**THE EXERCISE:** Can you reproduce the DataRobot setup passage below word for word, in full?

**SELECTED PASSAGE:**
--------------------------------------------------

Full documentation of the Python package can be found here: https://datarobot-public-api-client.readthedocs-hosted.com/en/

The dataset we will be using today, is the well-known "readmissions dataset". You can also find it online but it will also be available when you download this notebook.

## Getting started
You can install datarobot using install.packages command from any computer with internet access! 

In [None]:
!pip install datarobot

### Loading the libraries

In [None]:
import pandas as pd
import datarobot as dr
import matplotlib.pyplot as plt
import seaborn as sns

### Credentials
To access the DataRobot API user need to connect to it. To make sure authorize users are accessing the DataRobot API user need to use their username, password or API token.
You also need to ensure your "API Access" configuration is ON (please ask your administrator if not).

--------------------------------------------------

**SUPPLIED INFORMATION:**
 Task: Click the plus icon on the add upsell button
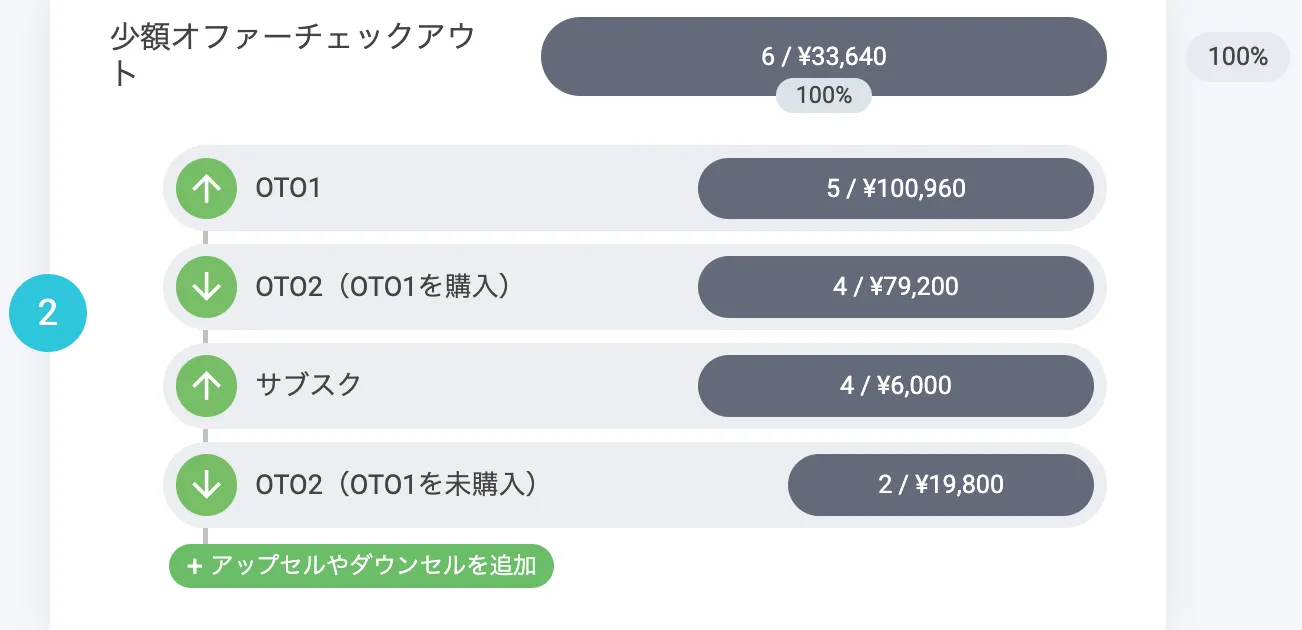coord(194,566)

--------------------------------------------------

**OUTPUT FOR THIS TASK:**
Full documentation of the Python package can be found here: https://datarobot-public-api-client.readthedocs-hosted.com/en/

The dataset we will be using today, is the well-known "readmissions dataset". You can also find it online but it will also be available when you download this notebook.

## Getting started
You can install datarobot using install.packages command from any computer with internet access! 

In [None]:
!pip install datarobot

### Loading the libraries

In [None]:
import pandas as pd
import datarobot as dr
import matplotlib.pyplot as plt
import seaborn as sns

### Credentials
To access the DataRobot API user need to connect to it. To make sure authorize users are accessing the DataRobot API user need to use their username, password or API token.
You also need to ensure your "API Access" configuration is ON (please ask your administrator if not).